A partial implementation of Protocol Buffers in Idris

Protocol buffers are a serializable format for structured data that is ubiquitous at Google. Idris is a language where types are first class values that is useful for theorem proving and metaprogramming. This package contains a partial implementation of protocol buffers in the Idris language. The goal is to demonstrate how Idris is capable of advanced metaprogramming that simplifies the implementation of protocol buffers.

This is not an official Google product. This project is a personal 20% project.

Protocol buffers are a way to describe a schema for serializable data. The schema is called a protocol buffer "message". A message describes the kind of data that is to be serialized, and comprises a set of fields. Each field can be a primitive type, an enum, or another message. In this way protocol buffers allow the description of arbitrary data types. Below is shown a protocol message describing a phone number, including an enum definition for the type of a phone number (mobile, home or work).

enum PhoneType {
  MOBILE = 0;
  HOME = 1;
  WORK = 2;
message PhoneNumber {
  required string number = 1;
  optional PhoneType type = 2 [default = HOME];
message Person {
  required string name = 1;
  required int32 id = 2;
  optional string email = 3;
  repeated PhoneNumber phone = 4;

In most languages, protocol buffers are turned into native data types by code generation. E.g. in C++, the generated code for the Person class will be a C++ class with methods like set_name, name and more complex method to set nested messages like phone. The code is generated by a compiler that takes protocol message descriptions like the one above, parses them and emits generated C++ code.

However in Idris, we can avoid generating code by considering a type of message descriptors (so the Person message description would be an value with this type). This is the MessageDescriptor class. In the protocol buffers documentation this is just called a Descriptor but here it's useful to be more consistent in naming. The unique property of Idris is that we can define an inductive data type InterpMessage which has MessageDescriptor for its index space, so that InterpMessage Person is the type of messages of type Person. Inductive data types are similar to C++ templates but with the advantage their arguments can be any value and that value need not even be known at compile time.

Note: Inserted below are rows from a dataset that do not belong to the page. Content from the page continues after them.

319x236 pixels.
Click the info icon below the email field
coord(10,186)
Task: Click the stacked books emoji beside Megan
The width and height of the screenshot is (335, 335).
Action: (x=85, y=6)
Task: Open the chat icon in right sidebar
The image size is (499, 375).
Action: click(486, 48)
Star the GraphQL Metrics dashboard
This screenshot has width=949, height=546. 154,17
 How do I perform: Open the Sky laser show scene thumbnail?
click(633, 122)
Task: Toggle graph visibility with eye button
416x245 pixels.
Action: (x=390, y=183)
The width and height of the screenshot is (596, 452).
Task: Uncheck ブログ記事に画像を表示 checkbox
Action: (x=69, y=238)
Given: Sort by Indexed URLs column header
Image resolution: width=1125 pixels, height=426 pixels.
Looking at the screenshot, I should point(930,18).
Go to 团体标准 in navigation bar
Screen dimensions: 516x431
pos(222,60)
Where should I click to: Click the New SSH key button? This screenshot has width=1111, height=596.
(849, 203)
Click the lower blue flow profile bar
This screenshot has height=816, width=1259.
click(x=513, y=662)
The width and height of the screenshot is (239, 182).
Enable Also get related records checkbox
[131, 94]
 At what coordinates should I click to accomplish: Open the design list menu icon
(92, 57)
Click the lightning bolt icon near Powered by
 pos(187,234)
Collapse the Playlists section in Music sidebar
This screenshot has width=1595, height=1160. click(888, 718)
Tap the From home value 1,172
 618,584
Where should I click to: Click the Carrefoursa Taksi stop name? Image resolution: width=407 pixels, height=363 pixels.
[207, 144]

In Idris we can write generic, type safe, code for working with protocol buffers. In particular we have code for serialization and deserialization to and from text form. Serialization looks like

printToTextFormat : InterpMessage d -> String

Note that d is an implicit argument. If we were to expand the above declaration to include the type of d (which Idris is able to infer), it would be

printToTextFormat : {d : MessageDescriptor} -> InterpMessage d -> String

Note that this function is generic in that d ranges over the space of message descriptors, and for each d, the type of the second argument is a message of type InterpMessage d, that is a protocol message in the format given by the descriptor d. Deserialization can also be done generically.

About this Repo

The main purpose of the repo is to demonstrate and explore some interesting applications of Idris. Most of the interesting applications are in the Test directory which contains an example descriptor Person along with some examples of creating an instance of InterpMessage Person and some methods to inspect properties.

The Person descriptor is given by

PhoneType : EnumDescriptor
PhoneType = MkEnumDescriptor [
  MkEnumValueDescriptor "MOBILE" 0,
  MkEnumValueDescriptor "HOME" 1,
  MkEnumValueDescriptor "WORK" 5

PhoneNumber : MessageDescriptor
PhoneNumber = MkMessageDescriptor [
  MkFieldDescriptor Required PBString "number",
  MkFieldDescriptor Optional (PBEnum PhoneType) "type"

Person : MessageDescriptor
Person = MkMessageDescriptor [
  MkFieldDescriptor Required PBString "name",
  MkFieldDescriptor Required PBInt32 "id",
  MkFieldDescriptor Optional PBString "email",
  MkFieldDescriptor Repeated (PBMessage PhoneNumber) "phone"

A example of an element of InterpMessage Person is

John : InterpMessage Person
John = MkMessage [
  "John Doe",
  Just "jdoe@example.com",
    MkMessage ["123-456-7890", Just 1],
    MkMessage ["987-654-3210", Nothing]

Note that the MkMessage constructor accepts a heterogeneous list. This is not an HVect but a data type we construct in Protobuf.idr whose constructors are Nil and (::), but whose elements have types corresponding to the types of the fields given by the message descriptor.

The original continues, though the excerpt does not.